The chief respiratory muscle, however, is the [diaphragm], a somewhat fan-shaped muscle that forms the floor of the chest cavity. It takes its origin from the ensiform cartilage, the six or seven lower ribs and their cartilages, and from the upper three or four lumbar vertebræ, that is, from the whole of the internal circumference of the thorax, and is inserted into the central cordiform tendon. It has several large and several small openings for the aorta, the esophagus, the venæ cavæ, the thoracic duct, and various nerves, and its surfaces are covered by serous membranes, by the two pleuræ and the pericardium above and by the peritoneum below. It partially supports the heart and lungs. Convex toward the chest, it becomes flattened in contraction and so increases the capacity of the chest. It aids in all expulsive acts, as sneezing, coughing, laughing, urinating, defecating, vomiting, and childbirth. Hiccough is spasm of the diaphragm.

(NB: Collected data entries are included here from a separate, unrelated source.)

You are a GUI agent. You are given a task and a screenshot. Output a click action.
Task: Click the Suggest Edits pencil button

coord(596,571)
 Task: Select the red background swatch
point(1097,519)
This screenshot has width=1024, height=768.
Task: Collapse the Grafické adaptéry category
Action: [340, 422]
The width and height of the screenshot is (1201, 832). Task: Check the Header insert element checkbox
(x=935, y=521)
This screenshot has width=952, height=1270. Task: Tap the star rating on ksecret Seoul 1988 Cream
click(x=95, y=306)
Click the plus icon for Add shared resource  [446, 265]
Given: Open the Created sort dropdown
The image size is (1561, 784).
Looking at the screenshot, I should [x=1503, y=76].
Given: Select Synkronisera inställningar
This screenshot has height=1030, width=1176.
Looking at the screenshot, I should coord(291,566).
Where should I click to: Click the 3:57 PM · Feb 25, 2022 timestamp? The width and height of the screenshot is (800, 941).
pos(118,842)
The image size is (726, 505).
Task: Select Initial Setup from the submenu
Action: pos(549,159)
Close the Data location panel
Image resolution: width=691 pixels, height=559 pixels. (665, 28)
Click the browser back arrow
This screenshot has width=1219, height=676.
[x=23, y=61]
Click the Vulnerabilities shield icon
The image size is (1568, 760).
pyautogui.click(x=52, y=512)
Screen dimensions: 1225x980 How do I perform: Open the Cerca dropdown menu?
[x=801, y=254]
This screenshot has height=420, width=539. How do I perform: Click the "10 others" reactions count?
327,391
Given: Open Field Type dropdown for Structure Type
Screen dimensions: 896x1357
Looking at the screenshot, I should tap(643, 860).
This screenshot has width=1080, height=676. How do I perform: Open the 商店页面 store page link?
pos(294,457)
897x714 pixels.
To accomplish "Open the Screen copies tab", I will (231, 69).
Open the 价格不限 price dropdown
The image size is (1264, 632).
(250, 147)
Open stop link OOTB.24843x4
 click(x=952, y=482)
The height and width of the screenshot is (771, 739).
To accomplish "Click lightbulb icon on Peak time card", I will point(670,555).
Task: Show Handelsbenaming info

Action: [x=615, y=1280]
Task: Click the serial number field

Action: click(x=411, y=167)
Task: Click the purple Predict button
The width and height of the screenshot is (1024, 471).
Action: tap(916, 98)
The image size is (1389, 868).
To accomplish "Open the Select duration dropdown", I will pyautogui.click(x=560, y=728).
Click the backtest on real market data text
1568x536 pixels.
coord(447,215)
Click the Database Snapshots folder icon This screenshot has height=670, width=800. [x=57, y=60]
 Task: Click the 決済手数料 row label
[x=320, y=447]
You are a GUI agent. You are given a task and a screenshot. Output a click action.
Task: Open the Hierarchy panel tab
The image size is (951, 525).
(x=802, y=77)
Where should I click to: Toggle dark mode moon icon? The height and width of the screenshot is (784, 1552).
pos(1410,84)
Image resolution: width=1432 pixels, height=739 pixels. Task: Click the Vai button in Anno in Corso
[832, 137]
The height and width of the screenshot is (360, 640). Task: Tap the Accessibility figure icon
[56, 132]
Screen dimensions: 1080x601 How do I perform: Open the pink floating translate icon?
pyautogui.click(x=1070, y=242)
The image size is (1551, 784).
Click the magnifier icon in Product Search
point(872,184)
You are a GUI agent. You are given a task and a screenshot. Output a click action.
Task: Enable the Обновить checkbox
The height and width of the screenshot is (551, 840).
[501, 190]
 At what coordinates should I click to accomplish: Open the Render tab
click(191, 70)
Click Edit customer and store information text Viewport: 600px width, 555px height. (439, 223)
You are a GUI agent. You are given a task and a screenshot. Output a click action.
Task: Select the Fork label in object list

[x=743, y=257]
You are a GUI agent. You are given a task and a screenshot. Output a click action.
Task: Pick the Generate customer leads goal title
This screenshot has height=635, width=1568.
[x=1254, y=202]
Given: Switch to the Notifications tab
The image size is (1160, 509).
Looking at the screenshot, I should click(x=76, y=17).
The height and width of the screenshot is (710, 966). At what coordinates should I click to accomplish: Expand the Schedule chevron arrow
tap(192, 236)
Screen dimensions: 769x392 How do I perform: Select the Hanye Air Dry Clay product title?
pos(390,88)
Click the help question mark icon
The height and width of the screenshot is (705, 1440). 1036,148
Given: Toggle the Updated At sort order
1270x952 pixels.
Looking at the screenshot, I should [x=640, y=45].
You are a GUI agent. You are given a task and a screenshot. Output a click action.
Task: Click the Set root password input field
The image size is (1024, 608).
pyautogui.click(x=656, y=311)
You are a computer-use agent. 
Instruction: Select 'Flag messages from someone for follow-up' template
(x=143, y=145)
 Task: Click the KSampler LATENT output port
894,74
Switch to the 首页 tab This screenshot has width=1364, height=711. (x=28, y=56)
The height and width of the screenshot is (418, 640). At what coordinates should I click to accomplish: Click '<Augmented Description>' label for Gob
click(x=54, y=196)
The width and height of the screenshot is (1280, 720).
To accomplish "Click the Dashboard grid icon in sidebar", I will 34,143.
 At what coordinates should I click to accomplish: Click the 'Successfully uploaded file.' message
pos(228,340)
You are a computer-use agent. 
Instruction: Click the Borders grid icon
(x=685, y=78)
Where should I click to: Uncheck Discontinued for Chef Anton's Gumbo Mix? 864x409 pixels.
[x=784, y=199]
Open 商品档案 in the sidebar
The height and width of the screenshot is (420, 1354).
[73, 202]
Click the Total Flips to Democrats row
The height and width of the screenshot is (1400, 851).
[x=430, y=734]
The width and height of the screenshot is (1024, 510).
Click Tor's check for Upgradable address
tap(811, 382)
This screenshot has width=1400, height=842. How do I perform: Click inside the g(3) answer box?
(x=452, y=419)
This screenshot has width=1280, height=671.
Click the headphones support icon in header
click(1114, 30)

Fig. 38.—Interior view of the diaphragm. (Leidy.) 1-3, The three lobes of the central tendon, surrounded by the fleshy fasciculi derived from the inferior margin of the thorax; 4, 5, the crura; 6, 7, the arcuate ligaments; 8, aortic orifice; 9, esophageal orifice; 10, quadrate foramen; 11, psoas muscle; 12, quadrate lumbar muscle.
The arteries of the chest are the intercostal branches of the subclavian and the thoracic aorta, the phrenic, mediastinal, and intercostal branches of the internal mammary, and the thoracic branches of the axillary.
The nerves are the intercostals and phrenics.
Mammary Glands.—On the outside of the chest walls, lodged in the fascia of the pectoral muscles, are the mammary glands, accessory organs of the generative system. They exist in both sexes but are only rudimentary in the male. In the female they are small before puberty but enlarge as the generative organs become more completely developed, forming two hemispherical eminences, one on either side, between the third and seventh ribs. During pregnancy they increase once more in size preparatory to the secretion of the milk, and in old age they atrophy. From the middle projects a small pinkish-brown conical eminence, the nipple, surrounded by a paler area, the areola. After the second month of pregnancy both nipple and areola become darker in color, a point of great diagnostic value in early pregnancy.
The mammary glands themselves consist of lobules of gland tissue with a central lactiferous tubule, the lobules being gathered into lobes with fatty tissue between. From the juncture of these tubules result fifteen or twenty excretory ducts, the tubuli lactiferi, which converge toward the areola. Beneath the nipple they dilate, forming the ampullæ, and then contract again to pass out through the nipple as straight tubes.
Breast abscess occurs most commonly in nursing mothers, as where a part is most active there is most danger of abscess. Many benign tumors of the breast, as the fibrous tumors, occur and are especially common in young women. If a fibrous tumor is allowed to develop it may become cancerous. Cancer, however, generally occurs after the age of forty and is usually due to some irritation, as to a blow from a ball.
The arteries of the breasts are the thoracic branches of the axillary, the intercostal, and the internal mammary.